:: TEXTO DE ORIGEM ::
16 de novembro de 2006

O FENÔMENO

Uma livraria é deveras um local agradabilíssimo. Notória é a satisfação que sinto quando caminho por algumas delas. Um ambiente que transcende cultura, exala sabedoria, desprende o raciocínio. Os passeios nas livrarias deveriam ocorrer entre famílias, como se fora um domingo na praia, com crianças montando castelinhos de livros e o pai se espreguiçando num dos sofás das salas de leitura.

Eis que nos últimos tempos, venho notado um fenômeno entre os títulos expostos nas prateleiras. Há um assunto em comum, cogente entre as novas obras literárias. Todas vindouras do fenômeno que se compreendeu o “Código da Vinci”. Eis que nesses tempos, tal obra tornou-se a vedete nas bibliotecas particulares, nas mãos dos usuários de ônibus e metrôs. Fato esse que me causou uma exclamação: “O brasileiro está finalmente lendo!”.

Fui buscar compreender o fato, e cheguei a um senso comum: A questão não é o brasileiro que está reaprendendo a ler, mas sim a possibilidade da destruição de um mito é que fascina qualquer ser humano. Eis onde pretendo chegar. O “Código da Vinci” não é um fenômeno apenas por ser uma obra literária relativamente boa, mas sim porque trata de açoitar a imagem de Jesus Cristo.

Sim, meu caro leitor, cá estou eu novamente falando dele. Não poderia ser tão diferente. Jesus Cristo é um sucesso mercadológico nababesco. Tudo o que se refere, ou pretende se referir a ele, é um best seller nato e hereditário. Mas o “Código” procurou um oposto. Destrinchou a obra de Leonardo da Vinci e buscou nela as manchas do passado obscuro de Cristo. Esse assunto somado a uma linguagem pretensamente científica foram o suficiente para embalsamar o produto entre os mais vendidos no mundo.

Há muito que o cristianismo se tornou um negócio amplamente vantajoso. O temor humano, suas crises e misérias são demanda para todo esse business, pois a crença em um salvador, um messias redentor é a esperança que muitos (milhões) se agarram para não saltarem do oitavo andar. Mas eis a constatação: o cristianismo de hoje nada tem a ver com Jesus Cristo. Ele foi um grande líder, um sindicalista de Jerusalém, um sem-terra nazareno. O que Cristo pregou na sua passagem terrena resume-se na solidariedade humana e na igualdade entre os povos. Os adendos bíblicos foram criados pelos evangelistas e disseminados pelo mundo. Atribuíram a ele alguns milagres e foi o bastante para que ele fosse aclamado como o “salvador”.

Vejam bem, meus caros, não discordo da possibilidade de que Cristo tenha sido um paranormal, um espiritualista. O fato que realmente contribuiu para o crescimento do cristianismo e a seqüente destruição de sua essência foi a ganância humana. Sim, desde vivo, Jesus atraia multidões. Seus discípulos enxergaram naquilo um grande negócio, uma forma de se locupletar da crença do povo. E assim, fundaram a igreja e se propuseram a dar prosseguimento ao discurso de Cristo. Conseguiram assim o subsídio do povo com a promessa de que “Ele voltará”.
:::
:: REGISTROS DE DADOS ::
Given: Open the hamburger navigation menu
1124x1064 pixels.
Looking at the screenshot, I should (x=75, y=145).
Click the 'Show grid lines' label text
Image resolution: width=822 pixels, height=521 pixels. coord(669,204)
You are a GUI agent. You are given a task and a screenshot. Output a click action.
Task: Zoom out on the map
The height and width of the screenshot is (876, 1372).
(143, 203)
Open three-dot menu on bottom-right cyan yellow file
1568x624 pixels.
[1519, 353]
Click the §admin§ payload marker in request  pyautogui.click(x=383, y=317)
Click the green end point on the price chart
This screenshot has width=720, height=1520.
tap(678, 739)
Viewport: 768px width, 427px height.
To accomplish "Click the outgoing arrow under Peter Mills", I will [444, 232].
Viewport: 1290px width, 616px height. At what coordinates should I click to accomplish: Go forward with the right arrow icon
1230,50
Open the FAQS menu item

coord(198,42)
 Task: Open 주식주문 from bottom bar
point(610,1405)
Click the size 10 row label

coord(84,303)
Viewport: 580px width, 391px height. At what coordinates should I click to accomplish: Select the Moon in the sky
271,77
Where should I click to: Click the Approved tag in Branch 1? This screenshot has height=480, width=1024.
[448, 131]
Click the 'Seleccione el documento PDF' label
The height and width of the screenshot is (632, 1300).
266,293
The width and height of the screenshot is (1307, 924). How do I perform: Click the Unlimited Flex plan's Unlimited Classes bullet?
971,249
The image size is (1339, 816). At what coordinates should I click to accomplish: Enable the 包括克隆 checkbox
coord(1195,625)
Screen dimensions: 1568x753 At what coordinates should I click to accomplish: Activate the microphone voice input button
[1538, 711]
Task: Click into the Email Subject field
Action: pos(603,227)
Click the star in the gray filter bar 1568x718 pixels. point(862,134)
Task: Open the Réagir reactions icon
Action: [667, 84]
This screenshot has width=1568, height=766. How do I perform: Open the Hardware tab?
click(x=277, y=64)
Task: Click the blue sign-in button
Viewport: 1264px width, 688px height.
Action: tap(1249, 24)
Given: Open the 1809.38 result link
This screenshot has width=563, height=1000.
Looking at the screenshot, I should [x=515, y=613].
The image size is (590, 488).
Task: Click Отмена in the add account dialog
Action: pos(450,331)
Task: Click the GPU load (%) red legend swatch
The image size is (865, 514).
:::
TAREFAS A CUMPRIR =>
1 > Copie, do texto sobre o Código da Vinci, o trecho que se inicia com as palavras que contêm "Uma livraria é" e se encerra em "salas de leitura.".
2 > Reescreva em forma de lista, mais curta, o parágrafo do texto sobre o Código da Vinci que começa com "Há muito que o cristianismo se tornou", mantendo os fatos principais.
3 > De acordo com o texto sobre o Código da Vinci, que tipo de linguagem, somada ao assunto do livro, bastou para colocá-lo entre os mais vendidos do mundo?

RESULTADOS POR TAREFA =>
1 >
Uma livraria é deveras um local agradabilíssimo. Notória é a satisfação que sinto quando caminho por algumas delas. Um ambiente que transcende cultura, exala sabedoria, desprende o raciocínio. Os passeios nas livrarias deveriam ocorrer entre famílias, como se fora um domingo na praia, com crianças montando castelinhos de livros e o pai se espreguiçando num dos sofás das salas de leitura.

2 >
- O cristianismo tornou-se, há muito tempo, um negócio amplamente vantajoso.
- O temor humano, as crises e as misérias geram demanda para esse negócio, pois a crença em um salvador é a esperança a que milhões se agarram.
- Segundo o texto, o cristianismo de hoje nada tem a ver com Jesus Cristo.
- Jesus foi um grande líder, "um sindicalista de Jerusalém, um sem-terra nazareno".
- Sua pregação resume-se na solidariedade humana e na igualdade entre os povos.
- Os adendos bíblicos foram criados pelos evangelistas e espalhados pelo mundo.
- Atribuir-lhe alguns milagres bastou para que fosse aclamado como o "salvador".

3 > Uma linguagem pretensamente científica.